## Work to complete
Reproduce the post on optimizing the whitespace-checking code below in full, word for word.

## Source passage
---*---
### Can you optimize this code ? (Is GoTo evil ?)

yesterday I posted a bit of code that was checkign to see if a string was whitespace only.  Let’s assume the assumption I made was correct, that checkign the middle of the string then spreading out in each direction is the best way of doing that.

So the code I worte yesterday had some branching “issues”.  As I wrote it, I really felt I was missing something obvious… you know that, “this just doesn’t feel right” kind of feeling.  To do the branching I used a boolean flag, hasNonWhitespace.  The only alternative I could think of was to use a GoTo statement.  So here’s the first cut, and also a second version using GoTo.   Is GoTo evil ?  Can you optimize this code some other way ????

Public Function IsWhitespaceOnly(ByVal stringToCheck As String, ByVal ParamArray whitespaceChars() As Char) As Boolean
Dim length As Int32 = stringToCheck.Length
Dim middle As Int32 = length \ 2
Dim first As Int32 = middle
Dim second As Int32 = middle + 1
Dim chr As Char

If whitespaceChars Is Nothing OrElse whitespaceChars.Length = 0 Then
whitespaceChars = New Char() {” “c, ChrW(&H3000)}
End If

Dim whitespaceUbound As Int32 = whitespaceChars.Length – 1
Dim hasNonWhitespace As Boolean = False

For i As Int32 = 0 To middle

If first >= 0 Then
hasNonWhitespace = True
chr = stringToCheck.Chars(first)
---*---
## Material
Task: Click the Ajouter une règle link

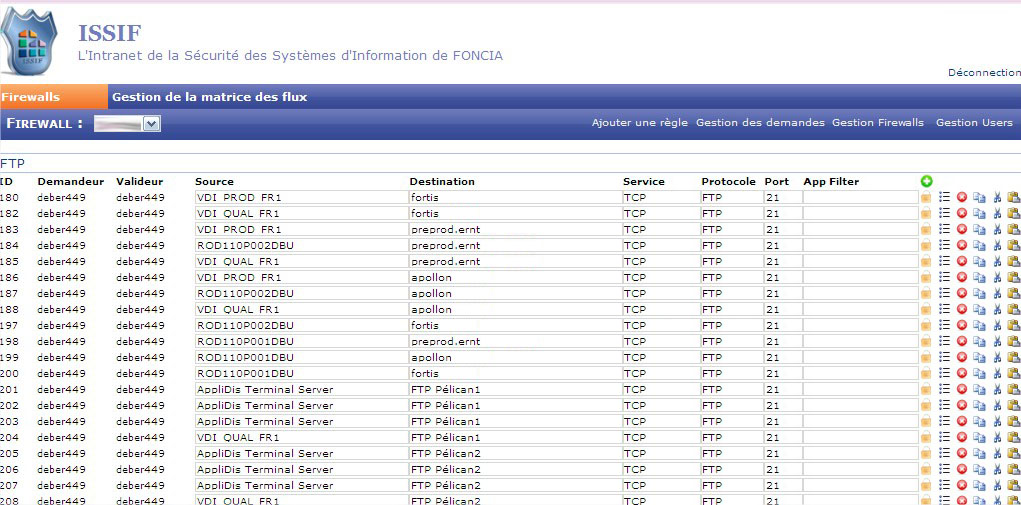Action: click(x=640, y=123)
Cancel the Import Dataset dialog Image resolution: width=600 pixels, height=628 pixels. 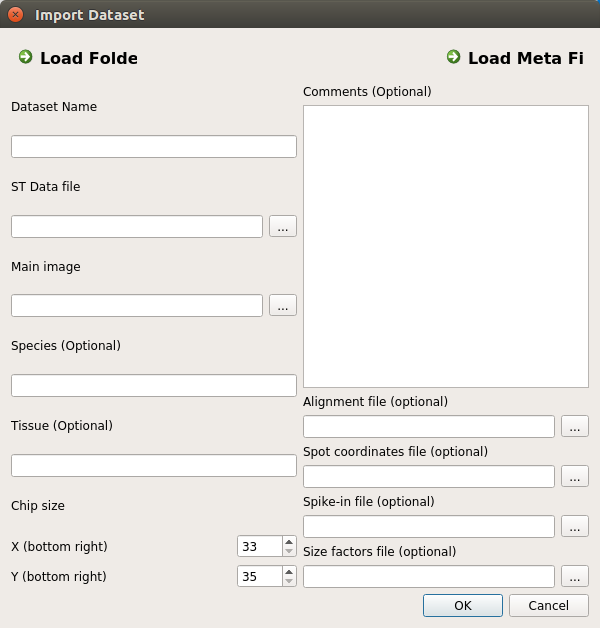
---*---
## Task response
### Can you optimize this code ? (Is GoTo evil ?)

yesterday I posted a bit of code that was checkign to see if a string was whitespace only.  Let’s assume the assumption I made was correct, that checkign the middle of the string then spreading out in each direction is the best way of doing that.

So the code I worte yesterday had some branching “issues”.  As I wrote it, I really felt I was missing something obvious… you know that, “this just doesn’t feel right” kind of feeling.  To do the branching I used a boolean flag, hasNonWhitespace.  The only alternative I could think of was to use a GoTo statement.  So here’s the first cut, and also a second version using GoTo.   Is GoTo evil ?  Can you optimize this code some other way ????

Public Function IsWhitespaceOnly(ByVal stringToCheck As String, ByVal ParamArray whitespaceChars() As Char) As Boolean
Dim length As Int32 = stringToCheck.Length
Dim middle As Int32 = length \ 2
Dim first As Int32 = middle
Dim second As Int32 = middle + 1
Dim chr As Char

If whitespaceChars Is Nothing OrElse whitespaceChars.Length = 0 Then
whitespaceChars = New Char() {” “c, ChrW(&H3000)}
End If

Dim whitespaceUbound As Int32 = whitespaceChars.Length – 1
Dim hasNonWhitespace As Boolean = False

For i As Int32 = 0 To middle

If first >= 0 Then
hasNonWhitespace = True
chr = stringToCheck.Chars(first)